脂蛋白脂肪酶 (LPL) 缺乏症是一种遗传疾病。受影响的个体通常在 10 岁之前出现与严重和持续的高甘油三酯血症相关的症状,如腹痛和复发性胰腺炎。目前尚无有效的药物治疗可持久降低 LPL 缺乏症患者的甘油三酯 (TGs)。本研究旨在探讨长链甘油三酯 (LCT) 限制、中链甘油三酯 (MCT) 补充饮食是否能有效降低 TGs 并减轻 LPL 缺乏症患儿的 LPL 相关症状。
对 2000 年 1 月至 2022 年 12 月在多伦多儿童医院接受治疗的 LPL 缺乏症患者进行了一项单中心回顾性病例系列研究。从病历中提取的数据包括人口统计学、诊断确认、临床和影像学观察以及生化特征。
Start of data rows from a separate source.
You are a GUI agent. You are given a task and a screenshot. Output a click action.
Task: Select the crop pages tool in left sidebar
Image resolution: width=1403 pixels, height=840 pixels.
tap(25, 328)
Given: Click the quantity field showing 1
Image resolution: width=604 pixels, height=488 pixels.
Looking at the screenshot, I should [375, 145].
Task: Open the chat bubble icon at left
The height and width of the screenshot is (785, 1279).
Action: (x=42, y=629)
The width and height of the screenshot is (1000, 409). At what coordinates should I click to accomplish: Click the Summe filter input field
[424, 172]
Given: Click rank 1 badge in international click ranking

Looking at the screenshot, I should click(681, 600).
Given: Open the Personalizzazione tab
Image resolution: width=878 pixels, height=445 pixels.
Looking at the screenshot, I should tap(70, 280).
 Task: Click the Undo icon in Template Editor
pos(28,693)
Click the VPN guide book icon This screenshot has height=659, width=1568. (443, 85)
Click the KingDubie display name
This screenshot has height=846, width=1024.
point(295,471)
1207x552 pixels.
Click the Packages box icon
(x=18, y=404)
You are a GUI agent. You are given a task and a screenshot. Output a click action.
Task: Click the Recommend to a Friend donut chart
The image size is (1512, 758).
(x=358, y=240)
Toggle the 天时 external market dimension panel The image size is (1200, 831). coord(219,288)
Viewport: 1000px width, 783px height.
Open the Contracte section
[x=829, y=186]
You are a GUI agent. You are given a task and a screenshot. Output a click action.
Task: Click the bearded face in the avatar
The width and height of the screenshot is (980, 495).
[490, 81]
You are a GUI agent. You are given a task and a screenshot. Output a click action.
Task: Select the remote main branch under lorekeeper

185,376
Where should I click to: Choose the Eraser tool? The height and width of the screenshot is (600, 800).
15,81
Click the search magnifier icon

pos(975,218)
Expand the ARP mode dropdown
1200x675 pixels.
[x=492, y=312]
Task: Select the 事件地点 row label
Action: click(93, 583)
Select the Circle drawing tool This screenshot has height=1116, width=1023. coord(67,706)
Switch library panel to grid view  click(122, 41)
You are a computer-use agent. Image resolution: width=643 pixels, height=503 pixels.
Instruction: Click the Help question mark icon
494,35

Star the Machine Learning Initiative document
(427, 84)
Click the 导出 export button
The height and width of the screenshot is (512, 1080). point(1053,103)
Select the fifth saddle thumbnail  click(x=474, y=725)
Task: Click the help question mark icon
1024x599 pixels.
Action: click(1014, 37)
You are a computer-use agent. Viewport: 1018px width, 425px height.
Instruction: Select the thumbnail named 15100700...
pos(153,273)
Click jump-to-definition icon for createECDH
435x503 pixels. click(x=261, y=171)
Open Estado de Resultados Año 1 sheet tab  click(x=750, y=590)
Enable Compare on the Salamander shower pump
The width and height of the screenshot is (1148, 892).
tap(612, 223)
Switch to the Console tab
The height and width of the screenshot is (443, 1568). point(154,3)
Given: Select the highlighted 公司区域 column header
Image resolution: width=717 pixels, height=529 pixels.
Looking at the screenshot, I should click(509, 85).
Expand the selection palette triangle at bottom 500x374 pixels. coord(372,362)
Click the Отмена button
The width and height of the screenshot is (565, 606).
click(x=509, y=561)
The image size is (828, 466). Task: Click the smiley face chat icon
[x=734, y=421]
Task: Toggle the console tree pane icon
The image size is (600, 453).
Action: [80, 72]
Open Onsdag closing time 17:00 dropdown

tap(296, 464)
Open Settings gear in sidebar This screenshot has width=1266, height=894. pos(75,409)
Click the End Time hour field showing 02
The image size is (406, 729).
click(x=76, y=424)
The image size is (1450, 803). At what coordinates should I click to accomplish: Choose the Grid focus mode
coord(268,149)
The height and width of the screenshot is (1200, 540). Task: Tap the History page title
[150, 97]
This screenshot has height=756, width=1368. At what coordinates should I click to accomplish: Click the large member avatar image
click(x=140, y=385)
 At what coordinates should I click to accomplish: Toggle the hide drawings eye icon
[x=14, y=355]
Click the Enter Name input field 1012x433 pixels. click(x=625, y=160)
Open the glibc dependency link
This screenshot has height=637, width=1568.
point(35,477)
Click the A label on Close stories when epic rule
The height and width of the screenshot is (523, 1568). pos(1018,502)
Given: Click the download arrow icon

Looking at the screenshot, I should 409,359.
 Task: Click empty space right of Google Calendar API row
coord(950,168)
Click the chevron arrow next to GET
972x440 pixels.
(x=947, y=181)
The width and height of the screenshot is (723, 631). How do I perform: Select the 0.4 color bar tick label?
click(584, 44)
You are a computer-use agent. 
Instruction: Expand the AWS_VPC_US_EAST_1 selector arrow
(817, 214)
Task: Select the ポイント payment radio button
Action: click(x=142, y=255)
纳入了 7 例疑似 LPL 缺乏症诊断的高甘油三酯血症>20mmol/L 的患者。6 例患者有明确的 LPL 缺乏分子诊断,1 例有糖原贮积症 1a 型 (GSD1a)。中位发病年龄为 30 天(范围 1-105),除 1 例晚期治疗患者外,中位治疗开始时间为 42 天(范围 2-106)。LPL 患者的观察和治疗期为 48.0 患者年(中位数 7.1,范围 4.3-15.5)。LCT 限制和 MCT 补充饮食使 6 例 LPL 患者中的 6 例 TGs 立即下降。治疗期间,TGs 从治疗前的中位数 40.9mmol/L(范围 11.4-276.5)降至中位数 12.0mmol/L(范围 1.1-36.6),总胆固醇从 7.6mmol/L(4.9-27.0)降至 3.9mmol/L(1.7-8.2),胰脂肪酶从 631IU/L(30-1200)降至 26.5IU/L(5-289)。在 48 个患者年中,仅发生 1 例胰腺炎并发症,无其他疾病特异性表现或并发症。1 例晚期治疗患者出现追赶生长。所有患者均保持正常生长发育。正如预期的那样,饮食治疗未能治疗 GSD1a 患者的高甘油三酯血症。
LPL 缺乏症患儿长期管理中,LCT 限制结合 MCT 补充饮食作为饮食限制是可行的、耐受良好的,可有效降低 TG 水平,并预防 LPL 相关并发症。